Cisplatin is the most commonly used antitumor drug in the chemotherapy of a variety of malignancies. However, the severe side effects and drug resistance limit its clinical application. The aim of this study was to develop PLGA-based cisplatin-loaded implants and evaluate the antitumor efficacy of continuous intratumoral chemotherapy with the implants. The cisplatin-loaded implants were prepared by the direct compression method and characterized regarding drug content, micromorphology, in vitro and in vivo drug release profiles. Furthermore, the antitumor activity of the implants was conducted in sarcoma 180 tumor-bearing mice. The SEM images showed smooth surface of the implants and the mean drug content of the tested implants was (37.7% ± 0.5%, w/w). Both in vitro and in vivo release profiles of the implants were characterized by initial burst release followed by the sustained-release of cisplatin. Intratumoral implantation of the cisplatin-loaded implants could effectively inhibit the tumor growth. Additionally, intratumoral chemotherapy with the implants significantly reduced the systemic toxicity compared with intravenous injection of cisplatin. It is worth noting that an increase in the dose of the implants led to a higher tumor suppression rate without additional systemic toxicity. These results demonstrated that cisplatin-loaded implants enhanced the antitumor efficacy and reduced the dose-related side effects in sarcoma 180 tumor-bearing mice.
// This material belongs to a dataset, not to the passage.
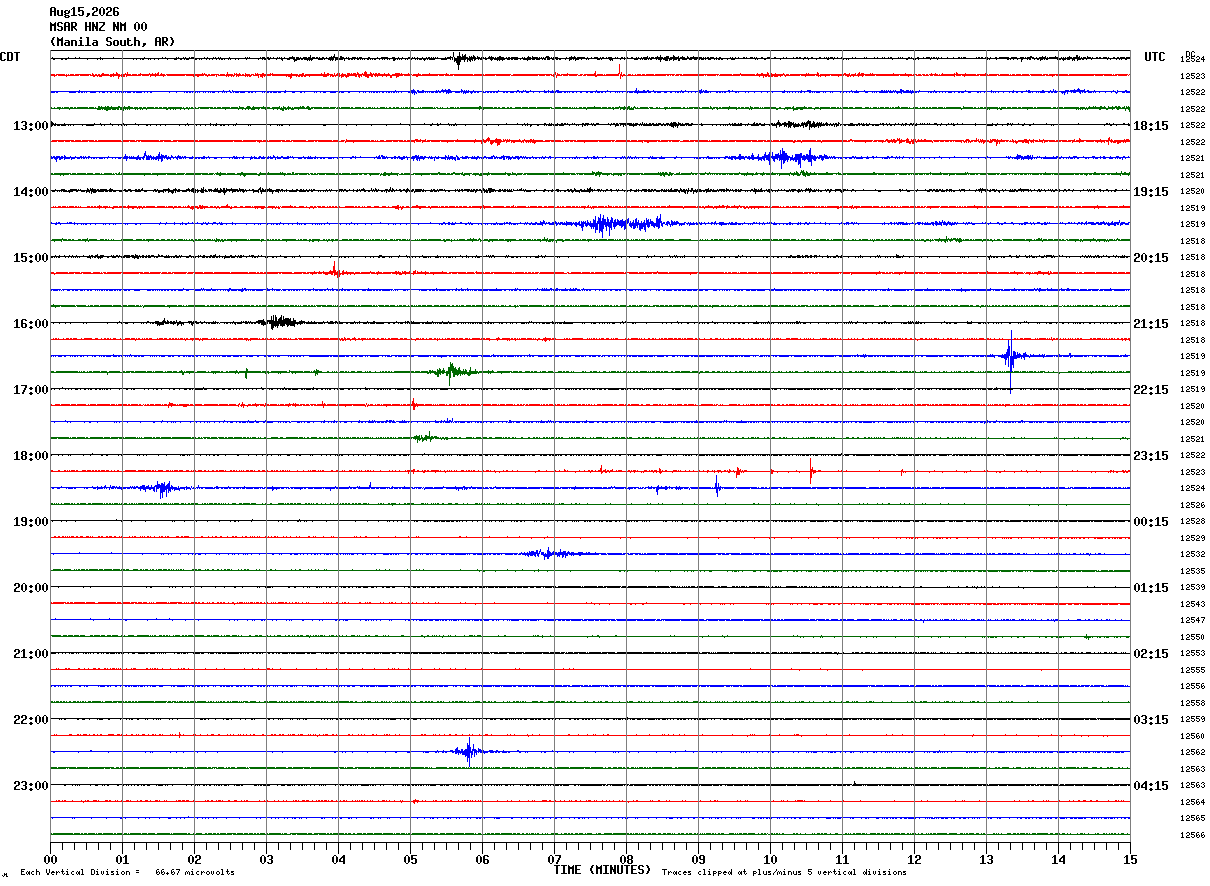Click the tall blue spike near minute 13
The image size is (1210, 886).
pos(1011,358)
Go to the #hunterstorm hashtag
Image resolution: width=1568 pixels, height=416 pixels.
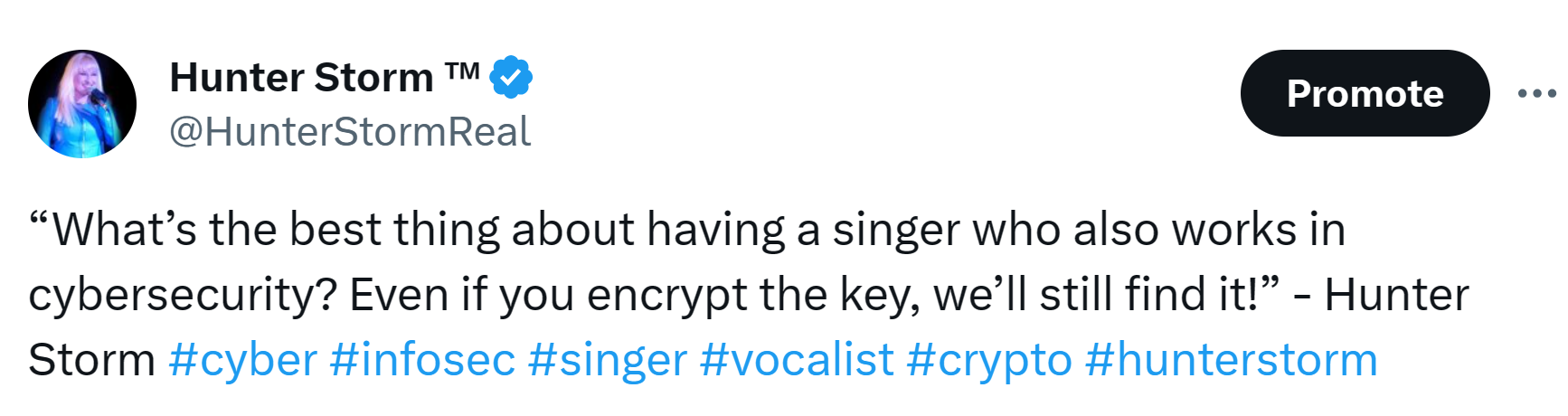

顺铂（Cisplatin）是多种恶性肿瘤化疗中最常用的抗肿瘤药物，但其严重的不良反应与耐药性限制了临床应用。本研究旨在开发基于聚乳酸-羟基乙酸共聚物（PLGA）的载顺铂植入剂，并评价该植入剂实施持续瘤内化疗的抗肿瘤效果。采用直接压片法制备载顺铂植入剂，并对其药物含量、微观形貌、体外及体内药物释放特征进行表征。此外，在肉瘤180荷瘤小鼠模型中考察了该植入剂的抗肿瘤活性。扫描电子显微镜（SEM）结果显示，植入剂表面光滑，受试植入剂的平均药物含量为(37.7% ± 0.5%，w/w)。该植入剂的体外与体内释放曲线均呈现初始突释后伴随顺铂持续缓释的特征。瘤内植入载顺铂植入剂可有效抑制肿瘤生长。与静脉注射顺铂相比，采用该植入剂进行瘤内化疗可显著降低全身毒性。值得注意的是，提高植入剂剂量可提升肿瘤抑制率，且未产生额外的全身毒性。上述结果表明，在肉瘤180荷瘤小鼠中，载顺铂植入剂可增强抗肿瘤效果并降低剂量相关不良反应。